### Task item
Carry on the magazine interview with the two morticians, picking up right after its final line.

### Reading passage
_ _ _

This month, Girls and Corpses Magazine sits down and talks to two very sexy woman, Lady Death and Corpse Bride, about what it's like to be young, hot, and...a mortician!

So pull up a coffin, and crack open a cold one, because we are going to find out about the real life "Girls and Corpses".

G&C: First off, thank you both for leaving the corpses for a few moments and sitting down to chat with us.

LD & CB: Thanks for having us.

G&C: Now, when I think of the quintessential mortician, I picture the Tall Man from Phantasm or maybe that creepy old guy from Poltergeist 2, but you two really break that stereotype... you're Hot! What made you want to become involved in the Funeral Industry?

LD: I honestly became involved in this industry because I don't like people very much. I'm just not very social. Just stick me in the back with a dead person and leave me be. It also fascinates me. I get bored easily and with this job you never know what to expect.

CB: I wanted to be a Doctor, but I didn't have the time or the money to go to med school. So after college, I decided to go to Mortuary School.

G&C: Anti-Social + Short Attention Span= working with corpses. You know, that describes us at Girls and Corpses Magazine! Now for those of us that have never peeked in the back room at a mortuary, what typically happens to a body once it's brought in?

LD: Once a body is brought in, it's tagged and given a case number. Then, depending on the family's wishes, the body is embalmed, cleaned, dressed and casketed.

CB: Our is a little different. First we take the body off the stretcher and put it onto a metal prep table. We don't embalm because we're Jewish, so we call the local "Chevra Kadisha". The Chevra Kadisha is a group of very religious people who perform what is known as the "Tahara". A Tahara is the traditional Jewish washing ceremony of the deceased. Only women are allowed to wash women and only men are allowed to wash men. So I don't do any prepping really. I'm not even allowed in the room when a Tahara is being performed. After the Tahara is over, I set the features (closing the mouth with a suture, setting the eyes). I then dress the bodies, put them in their casket and then add cosmetics.

G&C: Have either of you ever encountered a weird or creepy situation at work?

LD: Hmmm...that's a hard one. One time I was on the computer and I heard moaning and talking in the cooler where the dead are kept. I was alone at the time, so I thought it was strange. I didn't want to open the cooler and find out what it was, so I left and went outside for a while.

CB: I had a similar situation happen to me. Usually I work alone with no one else in the building. One day I was in the prep room preparing a body and I heard a muffled scream right next to me. I stopped what I was doing, put the body back in the fridge, and bolted up the stairs!

G&C: Moaning and talking in the freezer where the dead are kept....sounds like the corpses are horny! Either that or you have some ghosts hanging around waiting to check out their own funeral. Speaking of which, ever see any weird or unusual funerals?

_ _ _

### Exercise data

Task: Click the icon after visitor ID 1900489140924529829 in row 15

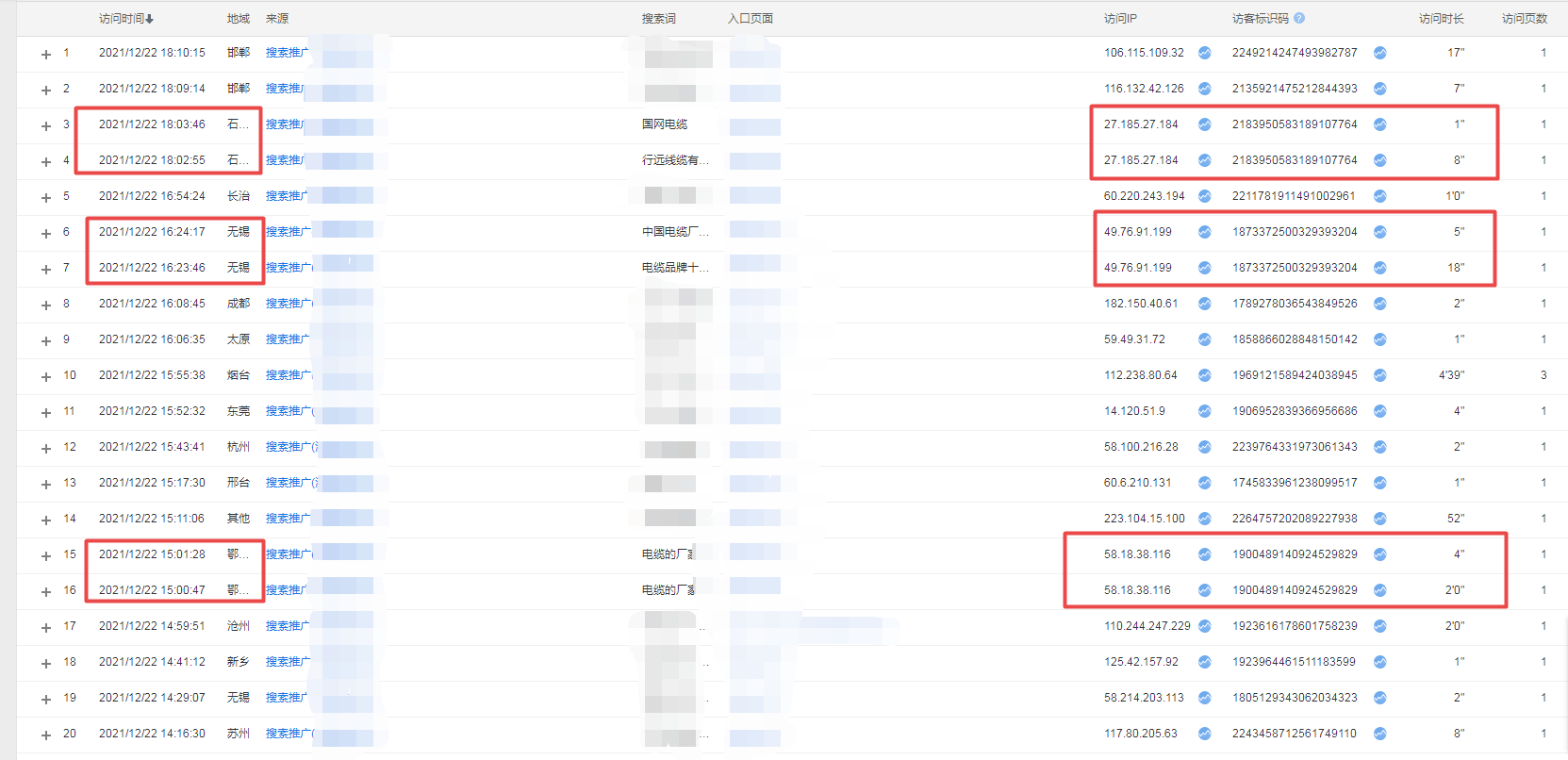Action: tap(1379, 554)
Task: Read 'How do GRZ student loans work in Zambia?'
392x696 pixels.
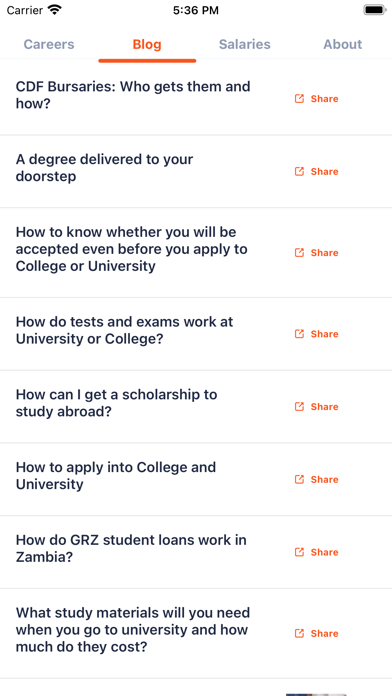Action: 131,548
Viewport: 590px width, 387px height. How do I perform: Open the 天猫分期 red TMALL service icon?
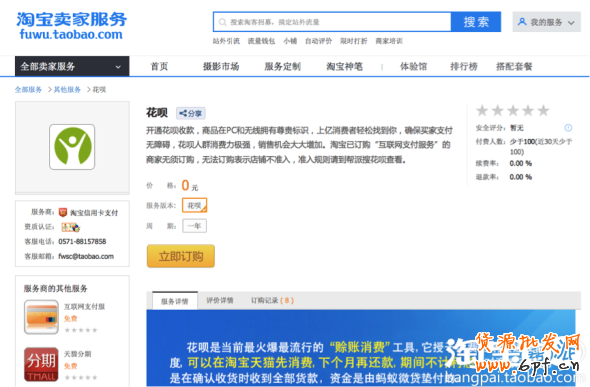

_ _ _

### Output
LD: I have never been to a funeral. I work in the back preparing the dead and besides, I don't think anyone would allow me at a funeral looking the way I do. I have heard stories of casket jumpers though. They're the people who jump into the caskets and try to "Wake Up" their loved one... it can get wild!

CB: I can't think of anything unusual. Maybe it's because nothing really phases me.

G&C: At Girls and Corpses Magazine, we love hearses. I know for a fact, that given a chance, our Deaditor-in-Chief would love to take one through a drive-through or a car wash. What about you? Any hearse road trip stories you would like to share?

LD: Ha Ha, oh yes! After one of our many Hurricanes, I had to take the hearse to the gas station and fill it up. They were rationing gas at the time and you had to wait sometimes 7 or 8 hours in line until you made it up to the pumps. I decided to put an empty casket in the back, thinking that they would let me cut to the front of the line, it didn't work. Another time my removal partner and I picked up a big stinky decomp and decided to get something to eat on the way back. We went through the McDonalds drive-through and when the lady came to the window, she complained about the smell! We ate our food on the way back to the medical examiners office with the smell of burgers and death creeping up our nose.

G&C: Wow, if you had gone through a Taco Bell, you could have asked for some Carne Muerta!

CB: I've never taken a hearse through a drive-through, but I have taken one through a car wash. Quite often, actually. The car wash guys think it's cute when I bring her through.

G&C: I know some people down at the L.A. Dept of Coroner and they have a really sick sense of humor. You know, like calling a body in a body bag a "Corpse Burrito". What about at a funeral home? Do they really put the "Fun" back into funeral? Any practical jokes you can share with us?

LD: Well at my funeral home, people are a little uptight. Sometimes the embalmer may nickname a body or make a little joke. At the medical examiners office, we had more fun. One time we had a guy on the table with webbed toes, so they called him Aqua Man. But in the funeral industry we always respect the dead.

CB: I agree. We do have a strange sense of humor though, and are often very cynical because it's the only way to deal with the job sometimes.

G&C: I read an interesting quote by Jacquie Taylor, President of the San Francisco College of Mortuary Science. According to her, Necrophilia is almost unheard of in her profession. What do you think? I bet when Marilyn Monroe was brought into the funeral home, someone later went home with workplace bragging rights! Let's cut to the chase, are morticians fucking corpses?

LD: Ha 'Ha...well, Ive never heard or seen it. It's easier for a guy to defile a corpse than it is for a girl. The cock stiffens from blood, so when a man dies, the cock goes soft. Also, there is no muscle to stiffen from rigor mortis. But, I do have to say if I had Tommy Lee roll in....I might try something..LOL.

G&C: Well, there's always the Trocar (a large hollow needle used to suction fluids from corpses). You could push it up inside a male cadaver's dick...instant hard on!

CB: Oh Hell no! I don't care how attractive the person was in life, corpses are not beautiful. Decomposition happens faster than most people think and certain things go bad really fast.

G&C: Is death sexy?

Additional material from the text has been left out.